GIVEN RECORDS
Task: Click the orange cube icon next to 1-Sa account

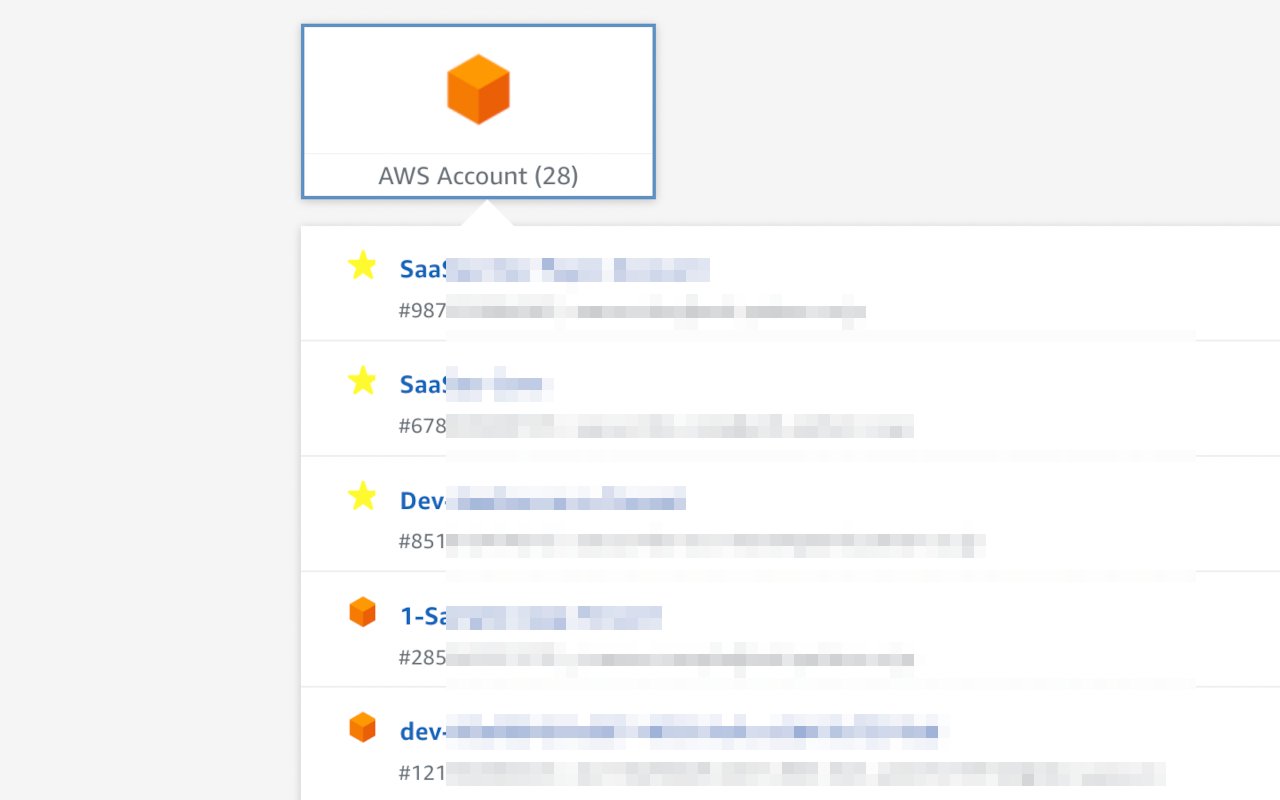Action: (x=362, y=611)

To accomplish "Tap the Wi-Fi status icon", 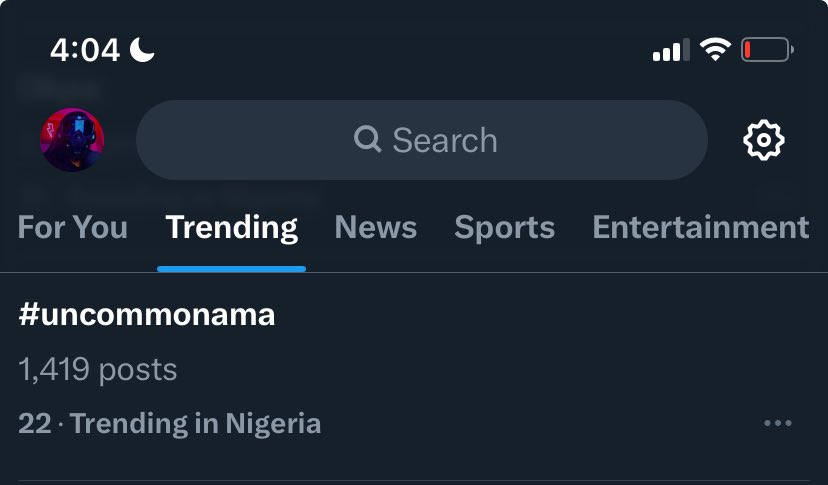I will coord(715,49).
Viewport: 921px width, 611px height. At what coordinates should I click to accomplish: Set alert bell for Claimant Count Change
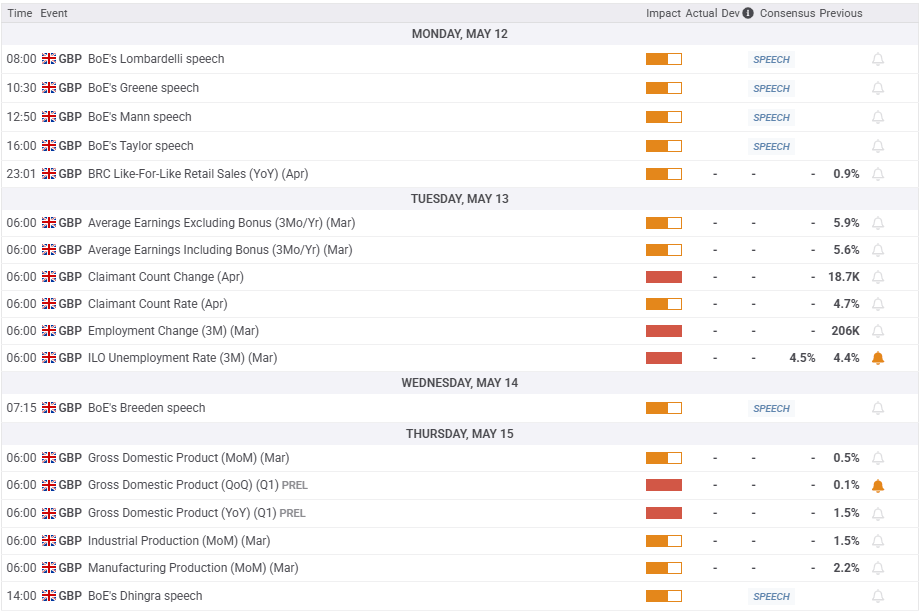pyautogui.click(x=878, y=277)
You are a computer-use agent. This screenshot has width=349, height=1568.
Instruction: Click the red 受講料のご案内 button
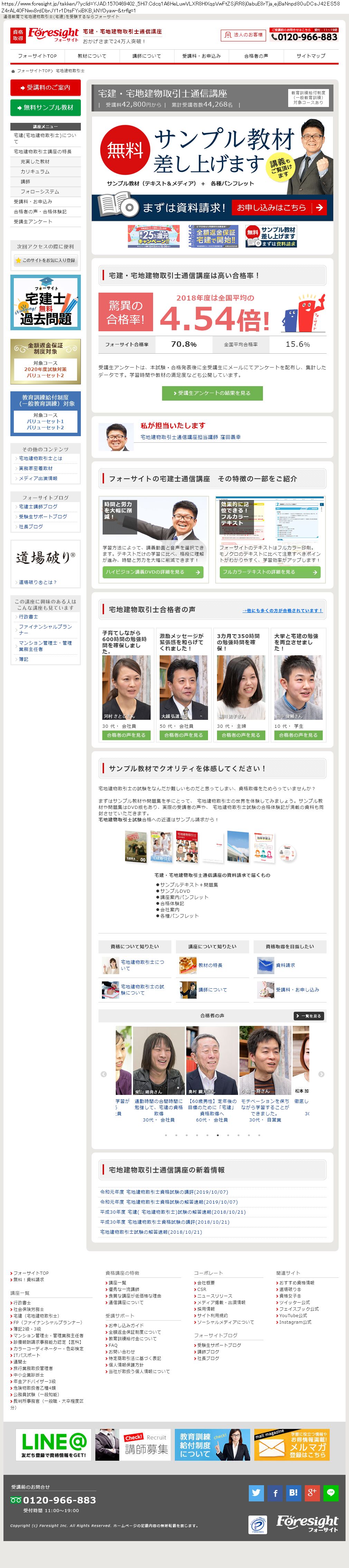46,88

* * *

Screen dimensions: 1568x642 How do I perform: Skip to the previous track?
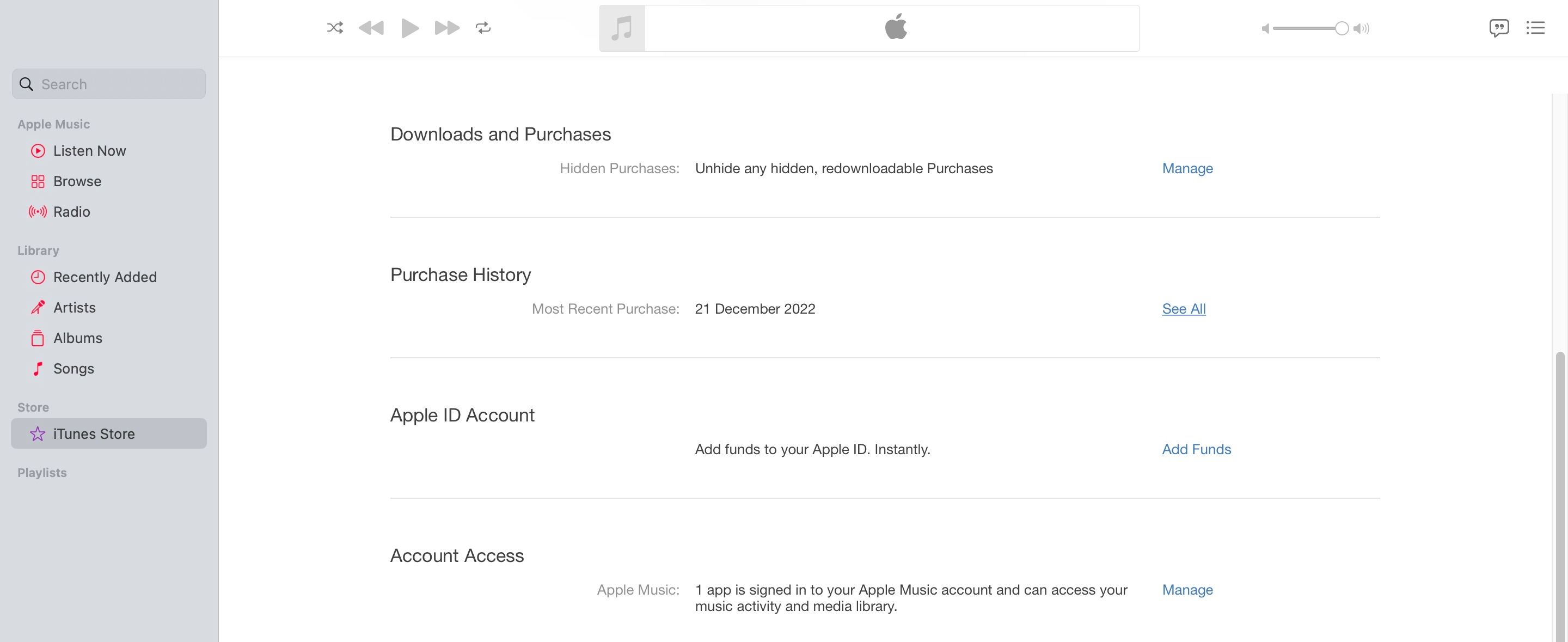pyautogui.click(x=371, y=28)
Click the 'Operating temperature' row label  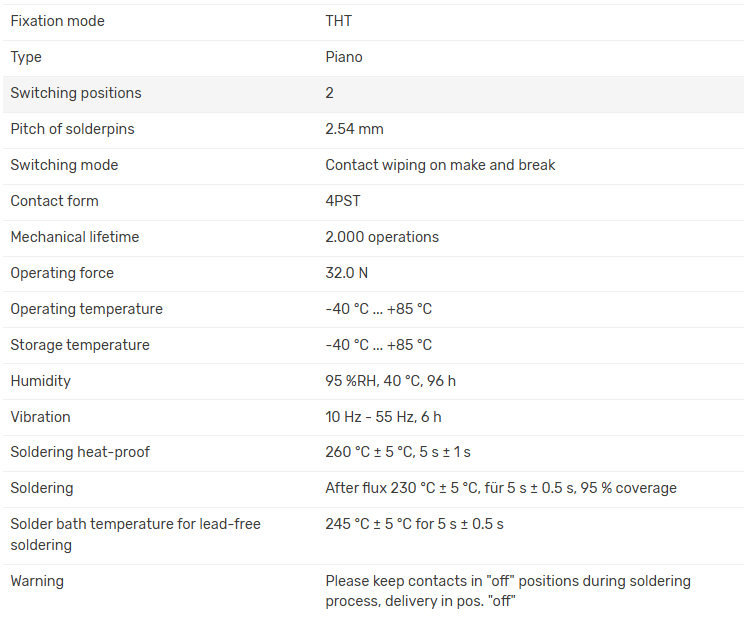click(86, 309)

TASK BRIEF
Where a picture appears in the records above, omit it, and transcribe exactly the stretch of lines from the one with "Viewport: 921px width, 611px" through the one with "You are a computer-use".

RESULT OF THE TASK
Viewport: 921px width, 611px height. At what coordinates should I click to accomplish: Set alert bell for Claimant Count Change
pyautogui.click(x=878, y=277)
You are a computer-use agent. This screenshot has width=349, height=1568.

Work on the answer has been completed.